◆ TASK PROMPT ◆
Here is the task for the records below: repeat exactly the lines from the one with "[Facebook] (41, 2520)" to the one with "Help Center (26, 2439)", both included, and nothing else.

[Start of section]

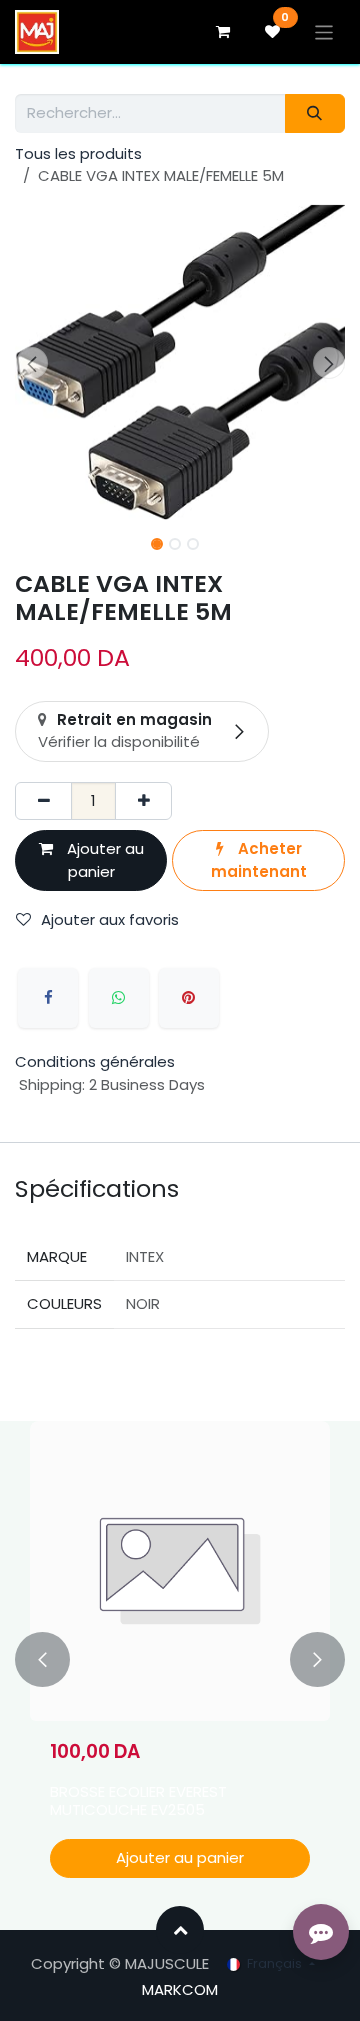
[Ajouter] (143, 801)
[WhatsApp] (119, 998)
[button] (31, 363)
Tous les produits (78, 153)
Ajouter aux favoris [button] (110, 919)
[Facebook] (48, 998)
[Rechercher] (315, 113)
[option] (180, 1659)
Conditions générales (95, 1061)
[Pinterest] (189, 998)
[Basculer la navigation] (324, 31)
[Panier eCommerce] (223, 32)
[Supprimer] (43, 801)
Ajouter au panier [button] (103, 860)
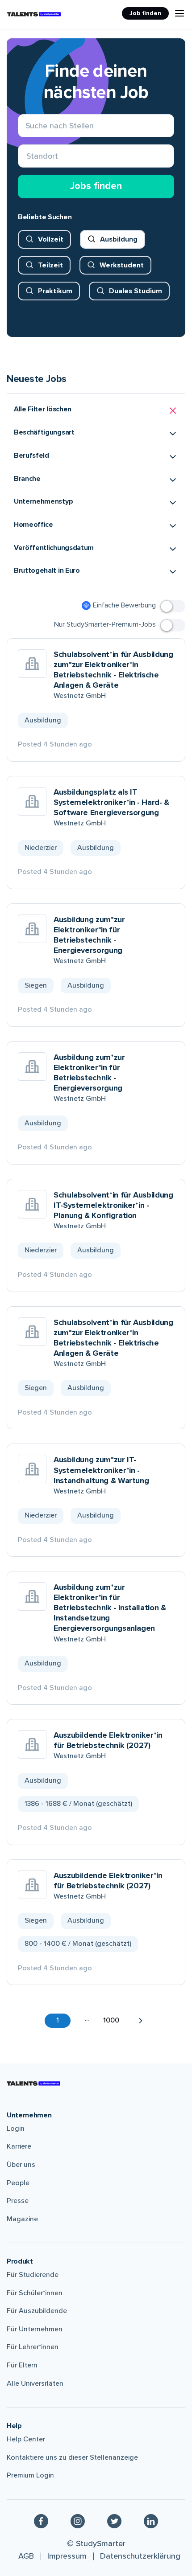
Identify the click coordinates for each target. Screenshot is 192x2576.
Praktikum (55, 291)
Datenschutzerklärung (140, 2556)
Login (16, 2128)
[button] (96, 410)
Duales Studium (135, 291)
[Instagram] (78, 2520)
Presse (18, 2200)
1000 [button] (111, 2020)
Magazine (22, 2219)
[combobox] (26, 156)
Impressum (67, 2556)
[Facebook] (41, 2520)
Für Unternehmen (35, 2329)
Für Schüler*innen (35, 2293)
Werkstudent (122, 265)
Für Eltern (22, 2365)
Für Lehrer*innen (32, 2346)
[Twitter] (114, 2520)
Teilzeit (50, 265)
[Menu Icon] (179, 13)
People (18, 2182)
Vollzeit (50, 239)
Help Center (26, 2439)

[End of section]
[Start of section]

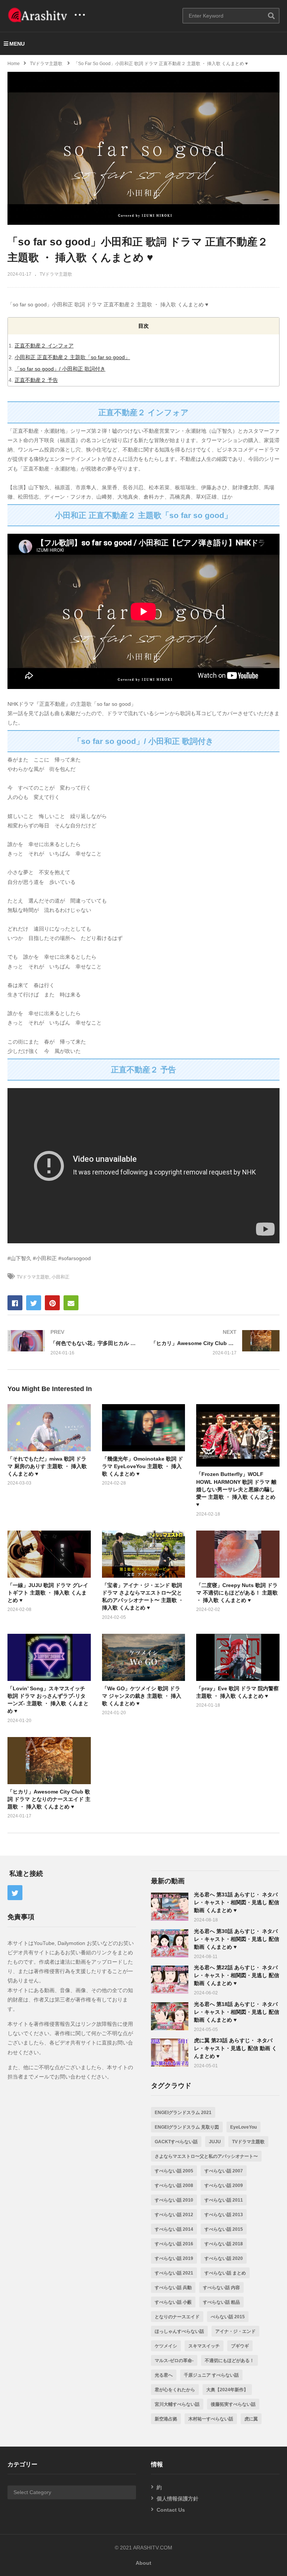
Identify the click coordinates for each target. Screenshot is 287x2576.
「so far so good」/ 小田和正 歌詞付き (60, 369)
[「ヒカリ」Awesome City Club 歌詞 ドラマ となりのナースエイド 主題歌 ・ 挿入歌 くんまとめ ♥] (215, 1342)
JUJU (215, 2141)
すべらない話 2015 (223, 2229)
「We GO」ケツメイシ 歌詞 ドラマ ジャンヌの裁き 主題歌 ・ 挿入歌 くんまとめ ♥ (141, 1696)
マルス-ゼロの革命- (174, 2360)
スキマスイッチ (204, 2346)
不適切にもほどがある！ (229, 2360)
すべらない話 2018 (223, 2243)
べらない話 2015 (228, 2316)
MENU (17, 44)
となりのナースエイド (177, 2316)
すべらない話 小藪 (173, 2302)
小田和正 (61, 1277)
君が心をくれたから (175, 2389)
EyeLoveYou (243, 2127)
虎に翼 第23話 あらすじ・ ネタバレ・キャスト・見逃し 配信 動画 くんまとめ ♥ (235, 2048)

[End of section]

◆ RESPONSE TO THE EXERCISE ◆
[Facebook] (41, 2520)
Für Unternehmen (35, 2329)
Für Schüler*innen (35, 2293)
Werkstudent (122, 265)
Für Eltern (22, 2365)
Für Lehrer*innen (32, 2346)
[Twitter] (114, 2520)
Teilzeit (50, 265)
[Menu Icon] (179, 13)
People (18, 2182)
Vollzeit (50, 239)
Help Center (26, 2439)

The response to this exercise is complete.